MI is a rare and controversial disorder in which, according to the International Headache Society, aura symptoms preceding the infarct should be like those experienced before. At least one or more of the aura symptoms should last longer than 60 min and brain imaging must show a recent infarct in the corresponding region.
In our case, CT perfusion, performed during progressive neurological symptoms was consistent with a migraine during the aura phase rather than a cerebral infarct, because it showed perfusion changes with hypoperfusion (increased mean transit time) in the left hemisphere (not restricted to any one vascular territory) without significant cerebral blood volume changes. These findings were consistent with the literature data concerning perfusion patterns on CT perfusion , but also on MRI perfusion  during a migraine with aura attack.

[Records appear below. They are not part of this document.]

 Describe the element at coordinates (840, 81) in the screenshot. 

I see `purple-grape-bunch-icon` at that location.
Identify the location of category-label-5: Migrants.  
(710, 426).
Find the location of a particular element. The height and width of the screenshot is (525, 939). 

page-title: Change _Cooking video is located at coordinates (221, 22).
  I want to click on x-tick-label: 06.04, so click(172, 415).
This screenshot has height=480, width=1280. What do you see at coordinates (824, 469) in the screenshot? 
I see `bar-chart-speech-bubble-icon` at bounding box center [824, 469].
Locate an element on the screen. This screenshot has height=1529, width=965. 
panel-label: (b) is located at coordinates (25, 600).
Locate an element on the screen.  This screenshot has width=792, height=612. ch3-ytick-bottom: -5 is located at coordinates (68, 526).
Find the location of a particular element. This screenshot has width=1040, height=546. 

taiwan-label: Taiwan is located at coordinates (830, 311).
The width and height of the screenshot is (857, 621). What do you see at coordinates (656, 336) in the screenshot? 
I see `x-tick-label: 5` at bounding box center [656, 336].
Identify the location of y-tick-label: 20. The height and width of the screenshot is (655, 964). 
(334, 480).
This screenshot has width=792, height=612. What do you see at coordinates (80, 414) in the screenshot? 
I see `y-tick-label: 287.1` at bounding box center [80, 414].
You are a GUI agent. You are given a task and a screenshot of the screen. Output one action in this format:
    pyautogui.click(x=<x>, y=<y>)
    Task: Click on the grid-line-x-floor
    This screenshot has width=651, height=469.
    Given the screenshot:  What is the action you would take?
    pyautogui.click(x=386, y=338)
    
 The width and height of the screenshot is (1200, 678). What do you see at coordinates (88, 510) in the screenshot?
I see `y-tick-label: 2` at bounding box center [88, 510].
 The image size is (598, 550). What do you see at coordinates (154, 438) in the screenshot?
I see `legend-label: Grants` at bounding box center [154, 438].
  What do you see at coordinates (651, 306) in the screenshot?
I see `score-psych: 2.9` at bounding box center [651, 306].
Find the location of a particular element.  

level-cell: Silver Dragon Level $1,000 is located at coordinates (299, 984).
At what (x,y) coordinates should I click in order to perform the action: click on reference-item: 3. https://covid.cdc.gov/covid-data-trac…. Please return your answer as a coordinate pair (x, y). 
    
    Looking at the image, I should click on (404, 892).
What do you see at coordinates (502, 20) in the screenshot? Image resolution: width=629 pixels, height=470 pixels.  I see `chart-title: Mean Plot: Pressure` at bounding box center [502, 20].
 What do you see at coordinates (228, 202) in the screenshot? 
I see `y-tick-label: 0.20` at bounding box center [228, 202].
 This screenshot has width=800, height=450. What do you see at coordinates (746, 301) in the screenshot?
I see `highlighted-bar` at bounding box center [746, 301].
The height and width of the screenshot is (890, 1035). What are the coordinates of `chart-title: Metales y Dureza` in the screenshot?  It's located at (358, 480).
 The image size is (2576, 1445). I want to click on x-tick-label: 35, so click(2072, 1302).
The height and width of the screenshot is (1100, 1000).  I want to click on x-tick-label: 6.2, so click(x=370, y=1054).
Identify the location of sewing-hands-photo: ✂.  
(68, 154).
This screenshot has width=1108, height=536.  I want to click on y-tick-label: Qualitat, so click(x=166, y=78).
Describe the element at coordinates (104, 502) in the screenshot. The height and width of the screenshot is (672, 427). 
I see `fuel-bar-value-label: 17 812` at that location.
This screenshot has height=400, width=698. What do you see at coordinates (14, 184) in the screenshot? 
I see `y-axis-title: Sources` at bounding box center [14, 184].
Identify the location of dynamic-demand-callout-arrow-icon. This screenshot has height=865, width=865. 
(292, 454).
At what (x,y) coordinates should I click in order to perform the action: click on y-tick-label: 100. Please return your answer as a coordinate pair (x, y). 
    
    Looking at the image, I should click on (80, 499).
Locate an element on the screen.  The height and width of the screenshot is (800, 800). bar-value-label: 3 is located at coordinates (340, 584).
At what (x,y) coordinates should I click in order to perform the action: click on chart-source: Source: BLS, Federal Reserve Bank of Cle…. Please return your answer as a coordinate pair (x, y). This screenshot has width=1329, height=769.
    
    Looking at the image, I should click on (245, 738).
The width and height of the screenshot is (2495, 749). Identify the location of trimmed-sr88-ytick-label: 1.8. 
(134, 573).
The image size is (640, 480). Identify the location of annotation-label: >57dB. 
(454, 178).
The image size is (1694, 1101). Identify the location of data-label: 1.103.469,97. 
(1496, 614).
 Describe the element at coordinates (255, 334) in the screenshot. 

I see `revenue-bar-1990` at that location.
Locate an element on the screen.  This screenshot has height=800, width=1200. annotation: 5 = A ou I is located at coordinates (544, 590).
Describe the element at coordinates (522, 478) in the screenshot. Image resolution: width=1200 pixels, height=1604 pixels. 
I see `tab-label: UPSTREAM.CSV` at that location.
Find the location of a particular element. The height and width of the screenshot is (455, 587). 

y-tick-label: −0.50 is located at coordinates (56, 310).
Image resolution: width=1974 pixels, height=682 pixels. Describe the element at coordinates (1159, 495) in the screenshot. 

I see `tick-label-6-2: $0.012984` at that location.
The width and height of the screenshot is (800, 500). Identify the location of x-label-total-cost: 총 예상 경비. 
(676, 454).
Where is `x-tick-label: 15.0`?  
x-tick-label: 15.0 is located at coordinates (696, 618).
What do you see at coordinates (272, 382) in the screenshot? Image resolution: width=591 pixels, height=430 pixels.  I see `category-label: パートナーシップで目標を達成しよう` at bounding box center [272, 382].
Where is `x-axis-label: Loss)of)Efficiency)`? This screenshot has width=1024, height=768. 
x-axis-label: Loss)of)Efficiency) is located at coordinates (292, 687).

Moreover, MRI with ASL sequence performed 12 hours later, when patient only had migrainous headache demonstrated diffuse hyperperfusion in the left hemisphere, corresponding to previous aura symptoms which was coherent with the headache phase of a migraine, as already reported in the literature.,
Finally, DWI sequences disclosed recent infarcts in the left middle cerebral artery territory, well correlated with the initial language disorder presented by our patient.
We believe our case was most likely to have been an infarct-induced MA because, firstly her new aura symptoms were different from her usual ones (consequently, she did not fullfill IHS criterias for MI), and secondly, because had the diagnosis been an MI, we would have expected, on MRI, a cerebral infarct involving the posterior circulation rather than the anterior one, as in our patient. Indeed, in case of MI, cerebral infarct mostly involves the posterior circulation. Furthermore, the initial complaint was an sudden language disorder whereas in a typical migraine attack the first symptoms are visual. This finding reinforces the hypothesis that the primum movens is not the migraine with aura attack. Indeed, the initial acute aphasia presented by our patient, corresponded presumably to the stroke onset (well correlated with the left middle cerebral artery territory infarct on DWI sequence), and was followed by progressive sensitive and visual symptoms, corresponding to the infarct-induced MA (well correlated with the extended left hypoperfusion on initial perfusion CT). Some studies also suggest that infarct-induced MA may be more frequent than MI. In the same way, additional investigations should be performed to find what can be hidden behind the new onset of high-frequency aura symptoms or behind a brisk increase in their frequency in patients with a previously achieved diagnosis of migraine with aura (such as vascular but also demyelinating diseases, epileptic or degenerative conditions).
Succinctly then, the take home message is: it is crucial to rule out cerebral infarction in cases where a patient experiences an atypical aura in the context of established migraine.